## start TEXT
13. The learned Addl. District Judge, vide the same judgment dated 30th
September, 2004 in the RCA No.432/2000 has held that since this Court
vide order dated 4th July, 2000 in W.P.(Criminal) No.396/1996 had directed
the keys deposited in the Court to be delivered to rightful claimant and since
the respondent had been held to be the owner, disposed of the RCA
No.432/2000 by directing delivery of keys of the property to the respondent.
14. Notice of the RFA and of the application for stay accompanying the
RFA was issued and vide interim order dated 16th March, 2005 in the appeal,
the possession of the property was permitted to be handed over to the
respondent after preparation of an inventory of articles lying therein and for
which purpose a Court Commissioner was appointed; the respondent was
however restrained from in any manner selling, encumbering or creating any
third party interest in respect of the property and also restrained from
carrying out any construction therein. Similarly, notice of the RSA also was
issued. Though initially, the direction of the Additional District Judge
directing delivery of keys of the premises to the respondent was stayed but
subsequently as aforesaid, on 16th March, 2005 when the RFA as well as the
RSA were listed together, order of delivery of possession of property to the
respondent was made.
15. The counsels have been heard.
16. It is informed that the trial in pursuance to FIR No.586/1995 is still
going on.
17. The Court Commissioner appointed by this Court to prepare the
inventory of articles lying in the property has reported that apart from
household goods, there were cosmetic items and textile materials and
furnishings, though dilapidated, lying in the premises. The counsel for the
respondent has argued that the same belong to the respondent.
## end TEXT
## start DATA SHOWN
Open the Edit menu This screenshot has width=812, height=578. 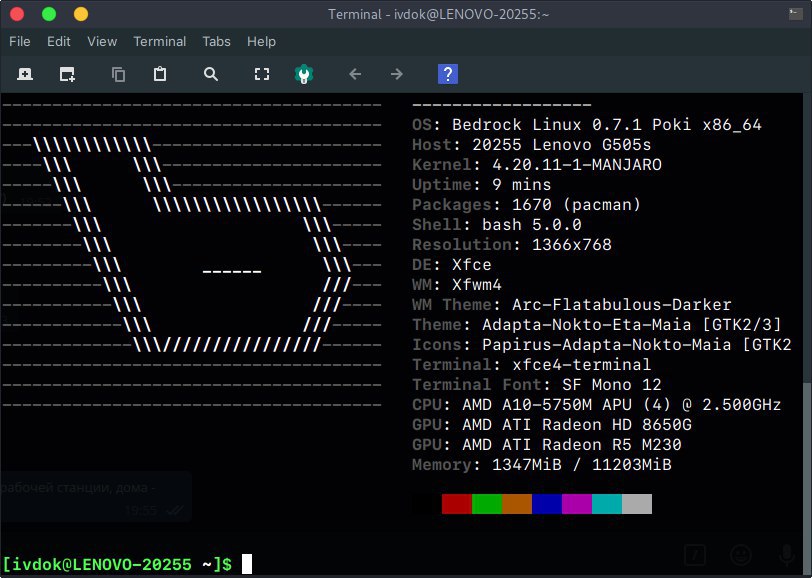point(59,41)

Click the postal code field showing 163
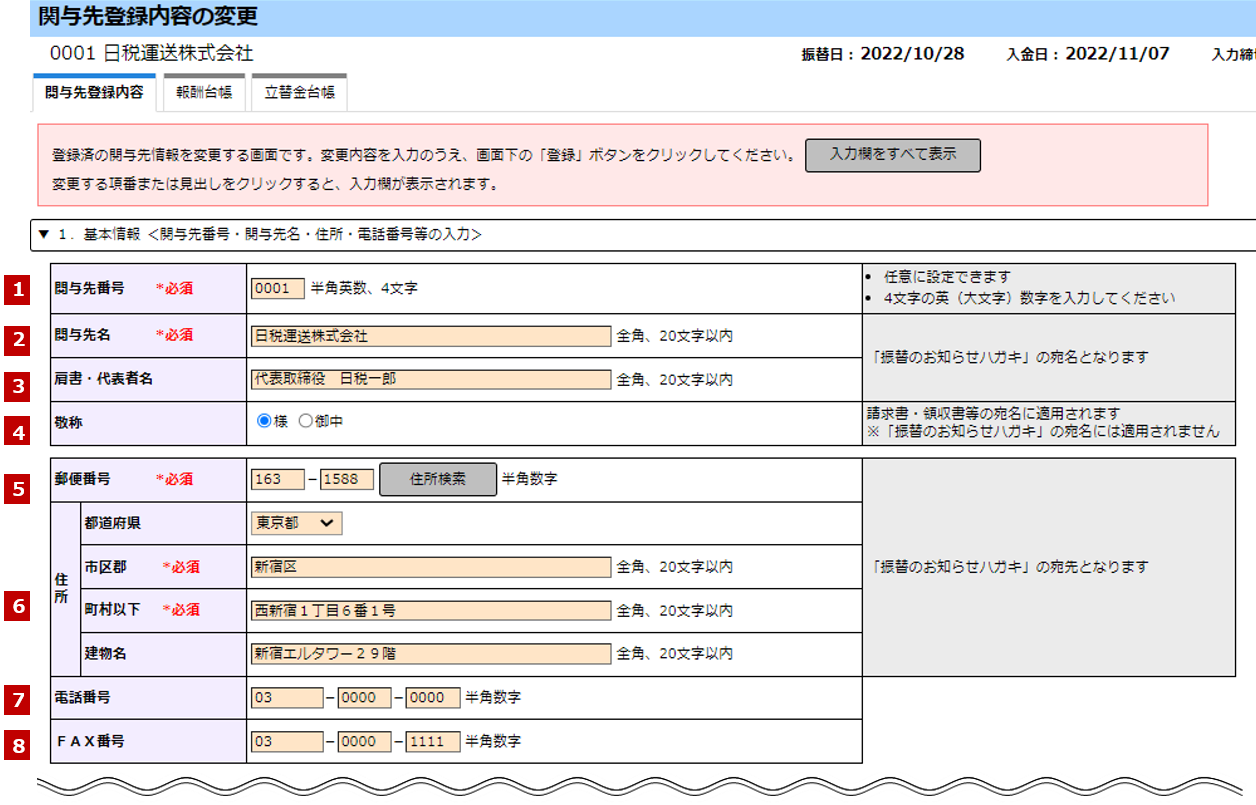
## end DATA SHOWN
• [WORK TO COMPLETE]
1: In the court judgment, what items did the Court Commissioner report finding in the premises apart from household goods?
2: Reproduce the court judgment verbatim from "15. The counsels" to "belong to the respondent.".
3: Carry on the court judgment from the point where it stops.

• [ANSWERS BELOW]
1: Cosmetic items and textile materials and furnishings, though dilapidated.

2:
15. The counsels have been heard.
16. It is informed that the trial in pursuance to FIR No.586/1995 is still
going on.
17. The Court Commissioner appointed by this Court to prepare the
inventory of articles lying in the property has reported that apart from
household goods, there were cosmetic items and textile materials and
furnishings, though dilapidated, lying in the premises. The counsel for the
respondent has argued that the same belong to the respondent.

3:
18. Though the counsels have argued with respect to the evidence
recorded but what intrigues me is that the suit in which the findings of title
have been given, was merely a suit for permanent injunction restraining
dispossession of the appellant. The Supreme Court in Anathulla Sudhakar
Vs. P. Buchi Reddy (2008) 4 SCC 594 has held:-
(i) where a cloud is raised over the plaintiff's title and he does not
have possession, a suit for declaration and possession, with or
without consequential injunction is the remedy;
(ii) where the plaintiff's title is not in dispute or under a cloud, but
he is out of possession, he is to sue for possession with
consequential injunction;
(iii) where there is merely an interference with plaintiff's lawful
possession or threat of dispossession, it is sufficient to sue for
injunction simpliciter;
(iv) a cloud is said to rise over a person's title when there is some
apparent defect in his title to a property or when some prima
facie right of a third party over it, is made out or shown;
(v) as a suit for injunction simpliciter is concerned only with
possession, normally the issue of title will not be directly and
substantially in issue and the prayer for injunction will be
decided with reference to finding of possession;
(vi) but where de jure possession has to be established on the basis
of title to the property, as in case of vacant sites, the issue of
title may directly and substantially arise for consideration as
without finding thereon, it will not be possible to decide the
issue of possession;
(vii) but a finding on title cannot be recorded in a suit for injunction,
unless there are necessary pleadings and appropriate issue
regarding title; where the averments regarding title are absent
and where there is no issue relating to title, the court will not
investigate or examine or render a finding on a question of title,
in a suit for injunction;
(viii) even where there are necessary pleadings and issue, if the
matter involves complicated questions of fact and law relating
to title, the court will relegate the parties to the remedy by way
of comprehensive suit for declaration of title, instead of
deciding the issue in a suit for mere injunction; and,
(ix) where there are necessary pleadings regarding title, and
appropriate issue relating to title, on which parties lead
evidence, if the matter involved is simple and straight-forward,
the court may decide upon the issue regarding title, even in a
suit for injunction; but such cases, are the exception to the
normal rule that question of title will not be decided in suits for
injunction; it is only where the plaintiff suing for injunction has
a clear title and possession that he should not be driven to the
costlier and more cumbersome remedy of a suit for declaration,
merely because some meddler vexatiously or wrongfully makes
a claim or tries to encroach upon his property.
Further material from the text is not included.